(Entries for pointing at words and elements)
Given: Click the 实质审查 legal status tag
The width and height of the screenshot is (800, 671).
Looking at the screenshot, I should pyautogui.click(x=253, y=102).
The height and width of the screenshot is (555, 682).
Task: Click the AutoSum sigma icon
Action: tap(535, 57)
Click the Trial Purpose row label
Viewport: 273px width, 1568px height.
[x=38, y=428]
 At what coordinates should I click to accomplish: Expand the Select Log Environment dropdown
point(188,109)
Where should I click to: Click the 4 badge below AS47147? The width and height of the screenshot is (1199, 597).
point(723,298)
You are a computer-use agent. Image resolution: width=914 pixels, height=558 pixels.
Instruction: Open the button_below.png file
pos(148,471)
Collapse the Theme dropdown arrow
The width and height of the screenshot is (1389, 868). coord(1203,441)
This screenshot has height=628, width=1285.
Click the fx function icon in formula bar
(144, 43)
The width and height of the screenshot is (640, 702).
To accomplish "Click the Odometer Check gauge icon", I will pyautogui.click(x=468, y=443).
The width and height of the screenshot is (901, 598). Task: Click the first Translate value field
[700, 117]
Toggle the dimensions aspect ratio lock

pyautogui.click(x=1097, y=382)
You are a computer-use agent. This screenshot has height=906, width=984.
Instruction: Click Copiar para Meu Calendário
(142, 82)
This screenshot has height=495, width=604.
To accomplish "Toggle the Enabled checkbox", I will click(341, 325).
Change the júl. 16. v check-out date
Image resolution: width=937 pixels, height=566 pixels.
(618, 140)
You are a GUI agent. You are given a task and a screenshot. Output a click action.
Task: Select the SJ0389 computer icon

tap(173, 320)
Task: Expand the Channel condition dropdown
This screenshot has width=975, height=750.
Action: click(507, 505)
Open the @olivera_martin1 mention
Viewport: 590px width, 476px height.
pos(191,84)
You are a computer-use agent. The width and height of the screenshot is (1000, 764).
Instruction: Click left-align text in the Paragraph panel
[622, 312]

◆ INSTRUCTION: Rewrite all of the lines above, swapping every "dropdown" for "drop-down menu" and keeping everything else the same.

◆ ANSWER FOR THE TASK:
Given: Click the 实质审查 legal status tag
The width and height of the screenshot is (800, 671).
Looking at the screenshot, I should pyautogui.click(x=253, y=102).
The height and width of the screenshot is (555, 682).
Task: Click the AutoSum sigma icon
Action: tap(535, 57)
Click the Trial Purpose row label
Viewport: 273px width, 1568px height.
[x=38, y=428]
 At what coordinates should I click to accomplish: Expand the Select Log Environment drop-down menu
point(188,109)
Where should I click to: Click the 4 badge below AS47147? The width and height of the screenshot is (1199, 597).
point(723,298)
You are a computer-use agent. Image resolution: width=914 pixels, height=558 pixels.
Instruction: Open the button_below.png file
pos(148,471)
Collapse the Theme drop-down menu arrow
The width and height of the screenshot is (1389, 868). coord(1203,441)
This screenshot has height=628, width=1285.
Click the fx function icon in formula bar
(144, 43)
The width and height of the screenshot is (640, 702).
To accomplish "Click the Odometer Check gauge icon", I will pyautogui.click(x=468, y=443).
The width and height of the screenshot is (901, 598). Task: Click the first Translate value field
[700, 117]
Toggle the dimensions aspect ratio lock

pyautogui.click(x=1097, y=382)
You are a computer-use agent. This screenshot has height=906, width=984.
Instruction: Click Copiar para Meu Calendário
(142, 82)
This screenshot has height=495, width=604.
To accomplish "Toggle the Enabled checkbox", I will click(341, 325).
Change the júl. 16. v check-out date
Image resolution: width=937 pixels, height=566 pixels.
(618, 140)
You are a GUI agent. You are given a task and a screenshot. Output a click action.
Task: Select the SJ0389 computer icon

tap(173, 320)
Task: Expand the Channel condition drop-down menu
This screenshot has width=975, height=750.
Action: click(507, 505)
Open the @olivera_martin1 mention
Viewport: 590px width, 476px height.
pos(191,84)
You are a computer-use agent. The width and height of the screenshot is (1000, 764).
Instruction: Click left-align text in the Paragraph panel
[622, 312]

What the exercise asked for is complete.